(Beginning of Source records)

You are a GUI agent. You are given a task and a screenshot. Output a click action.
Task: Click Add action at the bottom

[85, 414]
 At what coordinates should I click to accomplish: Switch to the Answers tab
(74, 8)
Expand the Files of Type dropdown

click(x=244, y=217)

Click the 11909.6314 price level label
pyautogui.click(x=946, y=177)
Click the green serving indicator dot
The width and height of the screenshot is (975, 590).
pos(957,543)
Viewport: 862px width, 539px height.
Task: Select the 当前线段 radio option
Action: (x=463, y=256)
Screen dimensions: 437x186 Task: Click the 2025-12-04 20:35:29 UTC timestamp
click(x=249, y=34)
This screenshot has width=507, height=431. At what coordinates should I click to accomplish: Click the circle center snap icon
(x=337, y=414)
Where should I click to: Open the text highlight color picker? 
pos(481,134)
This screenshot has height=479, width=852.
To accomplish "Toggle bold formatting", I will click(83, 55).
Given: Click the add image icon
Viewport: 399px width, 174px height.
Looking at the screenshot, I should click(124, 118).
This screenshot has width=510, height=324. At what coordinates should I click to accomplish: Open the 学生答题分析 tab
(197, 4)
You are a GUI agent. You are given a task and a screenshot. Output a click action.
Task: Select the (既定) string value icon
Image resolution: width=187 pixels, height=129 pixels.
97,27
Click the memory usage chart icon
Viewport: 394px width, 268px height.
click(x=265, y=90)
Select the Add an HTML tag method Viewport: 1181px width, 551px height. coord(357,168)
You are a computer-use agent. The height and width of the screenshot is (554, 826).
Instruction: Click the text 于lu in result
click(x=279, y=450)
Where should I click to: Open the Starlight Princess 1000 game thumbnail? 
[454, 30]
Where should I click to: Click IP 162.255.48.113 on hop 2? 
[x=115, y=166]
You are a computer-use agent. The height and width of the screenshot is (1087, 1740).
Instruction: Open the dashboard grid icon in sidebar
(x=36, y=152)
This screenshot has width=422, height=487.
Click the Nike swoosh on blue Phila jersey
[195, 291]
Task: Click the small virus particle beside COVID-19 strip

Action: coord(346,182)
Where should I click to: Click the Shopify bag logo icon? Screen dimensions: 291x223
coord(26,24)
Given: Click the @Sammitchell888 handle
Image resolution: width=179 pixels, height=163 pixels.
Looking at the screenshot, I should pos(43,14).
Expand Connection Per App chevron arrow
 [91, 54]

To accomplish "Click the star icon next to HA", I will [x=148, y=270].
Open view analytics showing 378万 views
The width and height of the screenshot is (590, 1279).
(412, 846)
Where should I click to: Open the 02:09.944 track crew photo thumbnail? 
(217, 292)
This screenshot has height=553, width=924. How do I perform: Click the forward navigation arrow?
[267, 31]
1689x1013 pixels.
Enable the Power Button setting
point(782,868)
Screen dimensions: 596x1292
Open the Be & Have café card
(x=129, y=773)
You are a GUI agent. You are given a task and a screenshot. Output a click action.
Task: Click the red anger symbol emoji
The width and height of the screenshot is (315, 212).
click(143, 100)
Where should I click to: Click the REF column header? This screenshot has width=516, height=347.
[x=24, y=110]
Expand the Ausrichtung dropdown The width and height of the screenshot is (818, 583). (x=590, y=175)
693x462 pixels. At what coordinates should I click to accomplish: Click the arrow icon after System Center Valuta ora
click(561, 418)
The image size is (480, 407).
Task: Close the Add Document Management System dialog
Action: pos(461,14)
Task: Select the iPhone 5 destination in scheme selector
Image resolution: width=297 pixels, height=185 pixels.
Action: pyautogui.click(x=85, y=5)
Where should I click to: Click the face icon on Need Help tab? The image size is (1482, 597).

(End of Source records)

■ **Problem to solve**: Find every line above where the word "computer" occurs, and copy that line.

■ **Response**:
You are a computer-use agent. The height and width of the screenshot is (554, 826).
You are a computer-use agent. The height and width of the screenshot is (1087, 1740).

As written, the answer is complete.